BEGIN

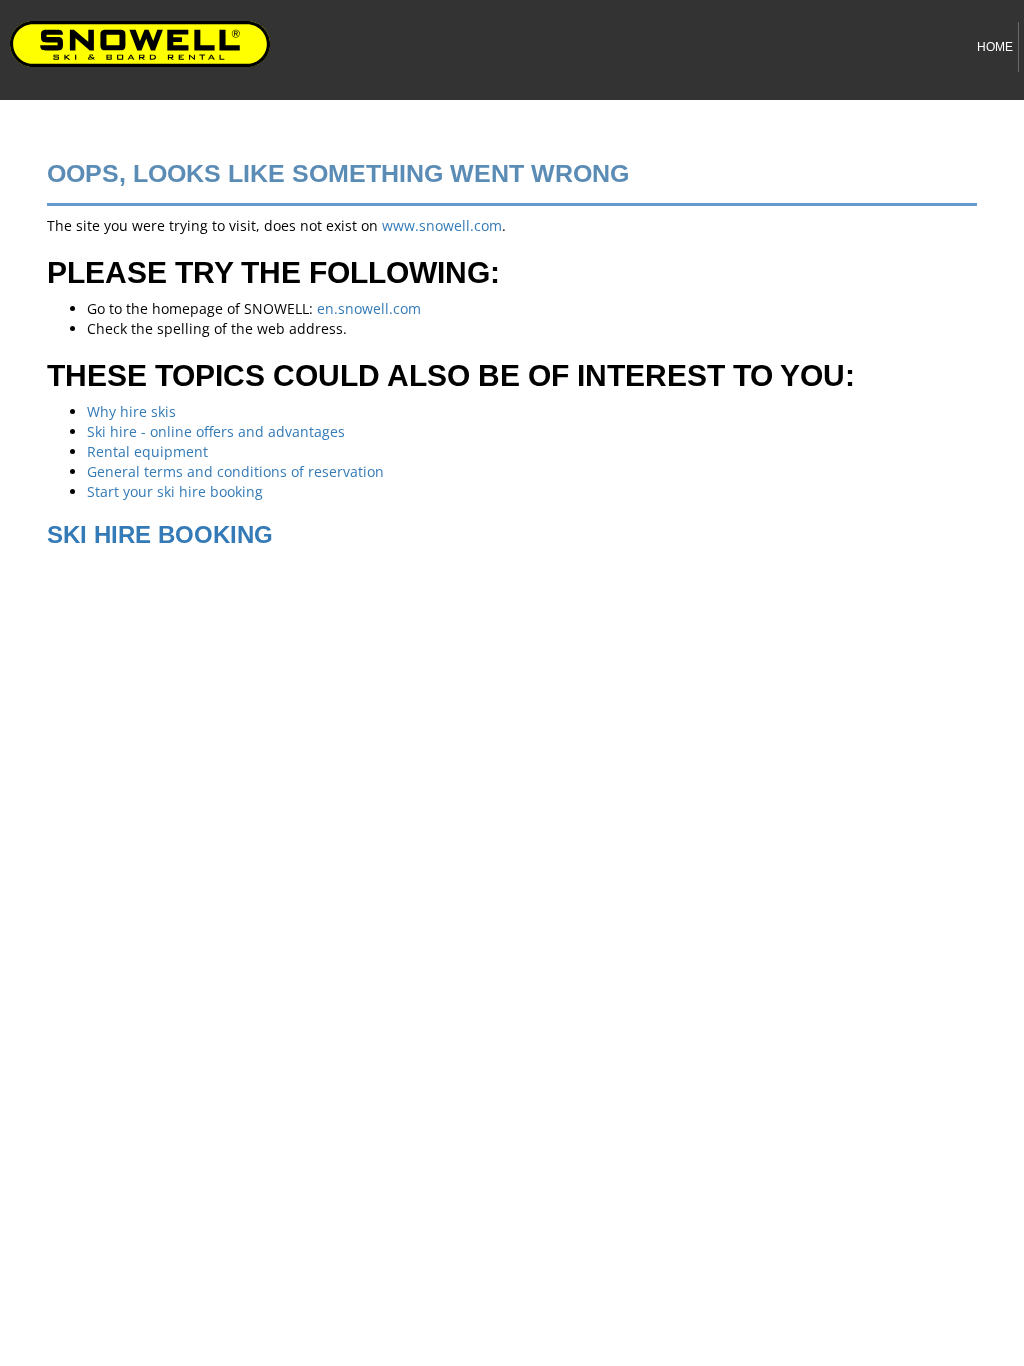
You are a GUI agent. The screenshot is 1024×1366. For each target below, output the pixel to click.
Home (995, 47)
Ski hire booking (160, 534)
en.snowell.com (369, 308)
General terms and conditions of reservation (235, 471)
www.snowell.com (442, 225)
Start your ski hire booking (175, 491)
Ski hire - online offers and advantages (216, 431)
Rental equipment (147, 451)
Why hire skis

END

> [Aim of the task]:
Print verbatim every line above, apart from the pictures.

> [Solution]:
You are a GUI agent. The screenshot is 1024×1366. For each target below, output the pixel to click.
Home (995, 47)
Ski hire booking (160, 534)
en.snowell.com (369, 308)
General terms and conditions of reservation (235, 471)
www.snowell.com (442, 225)
Start your ski hire booking (175, 491)
Ski hire - online offers and advantages (216, 431)
Rental equipment (147, 451)
Why hire skis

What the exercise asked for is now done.